The veg gardeners among you will be used to making careful plans to stagger the sowing and planting at just the right intervals and then watching as everything arrives at exactly the same bloody time.

This is about six of your five a day
Having spent a couple of minutes discussing the day and the carrot fly, June lops the top off a particularly impressive broccoli plant and I'm off back to Stoneyhall with at least one part of the night's tea. The florets took only three or four minutes to steam and I saved the stalk to cut into matchsticks for a stir-fry (Malc's handy household hints No.327). Trust me, it's great. Sweet, bright green and tender, it's nothing like the rubbish you'll get in the supermarket and I can't believe I've never grown it myself.

It proved to be an added bonus on what was already a cracking morning. We've not had the best of weather for nearly 18 months now, but October - despite some stiff winds and a few bits of squally rain - is a vast improvement.

So the other morning I decided to take doctor's advice (given to me by Karl about three years ago) and go out for a walk in straight lines on a flat surface. It's good for the knees, apparently.

I take Owen with me, telling the terriers Spike and Mij I'll give them a tour of the rabbit holes later and we set off down the road to complete the a modest square, heading down to the shore, along a bit and then back up to home - a mile and a half perhaps.

In reasonably warm sunshine, the pair of us set a fair pace and - as is usually the case with our dogs when they are out on their own - Owen is as good as gold.

He's particularly delighted, and a bit surprised for some reason, when we reach the shore. He dives in and we go through the old stone-skimming routine until my arm aches and I stop to admire the view.


And if that's not worth taking the morning off for, I don't know what is.

Yeah. . . I can't believe I took a picture of broccoli either

Tuesday, 2 October 2012

Radio Ga-ga

"Are you OK to do the piece right now?" said Robbie from Radio Orkney.

"Err. . . I suppose I am," said a suddenly uncertain small-time pig farmer.

And so it was shown to the wider public in Orkney just why I spent the best part of 30 years working for newspapers.

I was on the air to plug the new community heritage project Westray's Living Heritage of which I am - apparently - project manager. In other words, I gather in photographs and video of current events in the island and upload them to the website. It keeps me out of mischief and the few bob it earns me means the pigs don't go hungry.

The plan had been to twist the Heritage Trust's chairman to go on the radio, but with one thing or another, time was running out and Robbie from the BBC gave me a call on Thursday afternoon.

It was - to put it mildly - bloody horrible. My stomach started to churn, I tried desperately not to mumble, I punctuated every fourth word with "um", my head filled with cotton wool about halfway through.
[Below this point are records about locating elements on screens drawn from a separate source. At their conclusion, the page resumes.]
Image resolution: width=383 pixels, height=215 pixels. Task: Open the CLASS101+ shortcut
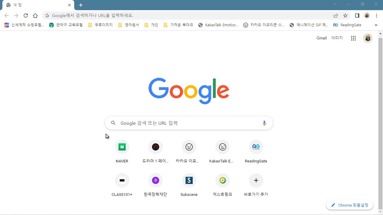tap(122, 180)

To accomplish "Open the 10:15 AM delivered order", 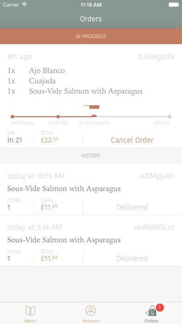I will pyautogui.click(x=91, y=189).
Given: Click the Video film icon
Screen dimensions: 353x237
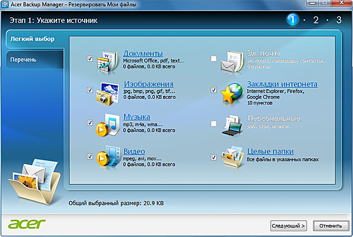Looking at the screenshot, I should point(108,156).
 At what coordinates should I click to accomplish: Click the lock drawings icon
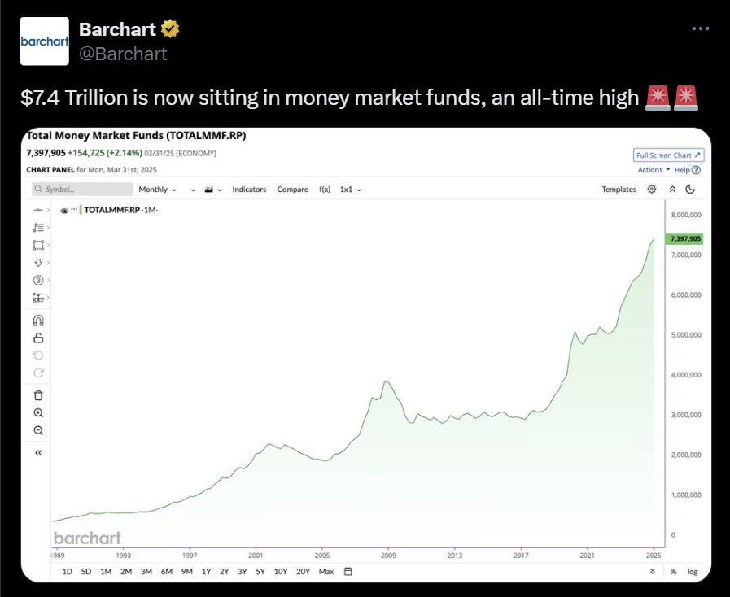pyautogui.click(x=38, y=338)
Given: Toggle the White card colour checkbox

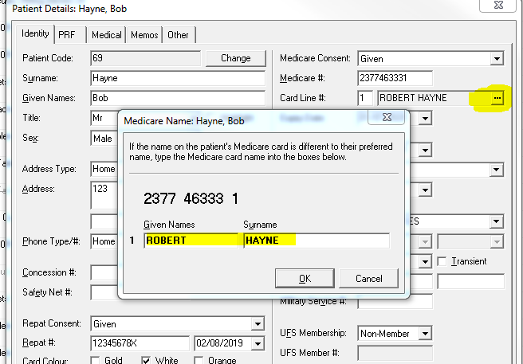Looking at the screenshot, I should 145,360.
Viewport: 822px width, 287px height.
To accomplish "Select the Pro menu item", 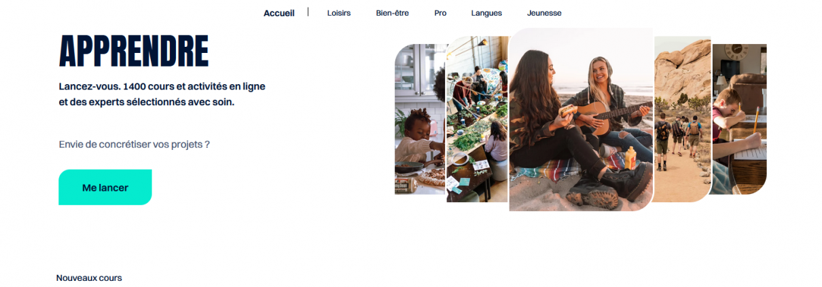I will coord(440,13).
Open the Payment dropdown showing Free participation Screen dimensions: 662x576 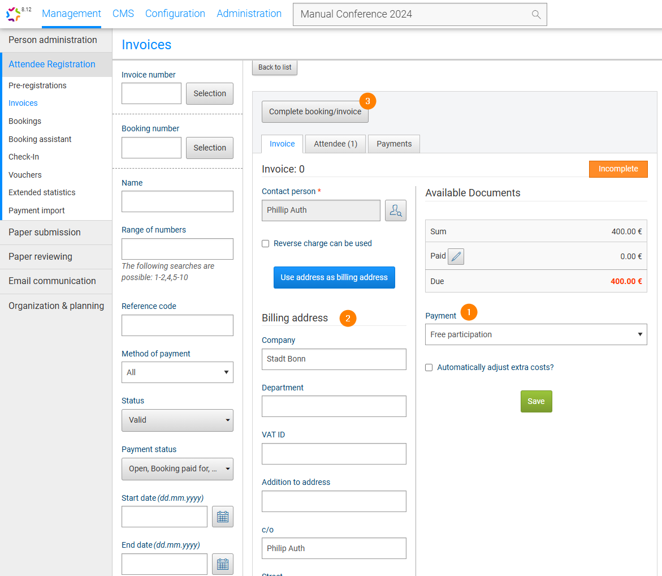point(535,334)
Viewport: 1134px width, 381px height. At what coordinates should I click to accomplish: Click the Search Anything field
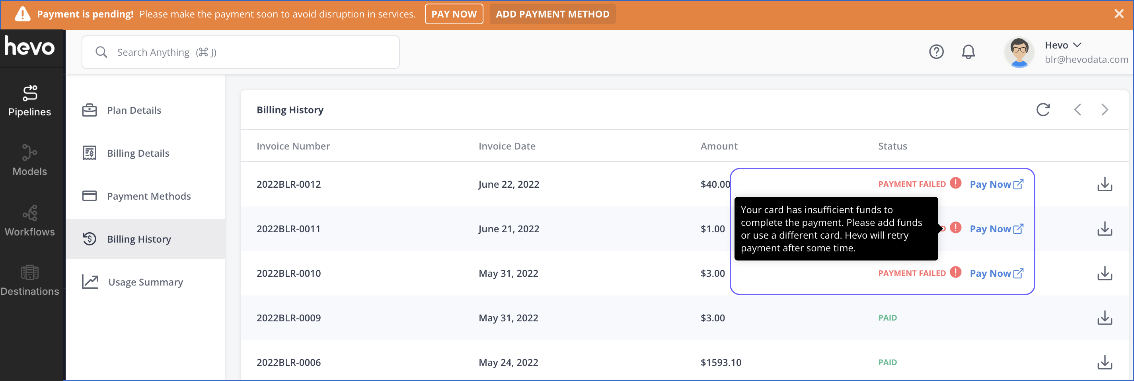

It was poor stuff and the only saving grace was that it wasn't live.

That gave the team in Kirkwall the chance to knock the interview into shape and by the time it went on air (right at the end of the morning bulletin), "ums" had been kept to a minimum and I sounded like I had some vague idea what I was talking about. It's not something I'm in a hurry to repeat though.

And now back to the Radio Scotland studio in Glasgow for the phone-in - Alec Salmond and Nicola Sturgeon, is something fishy going on with the SNP?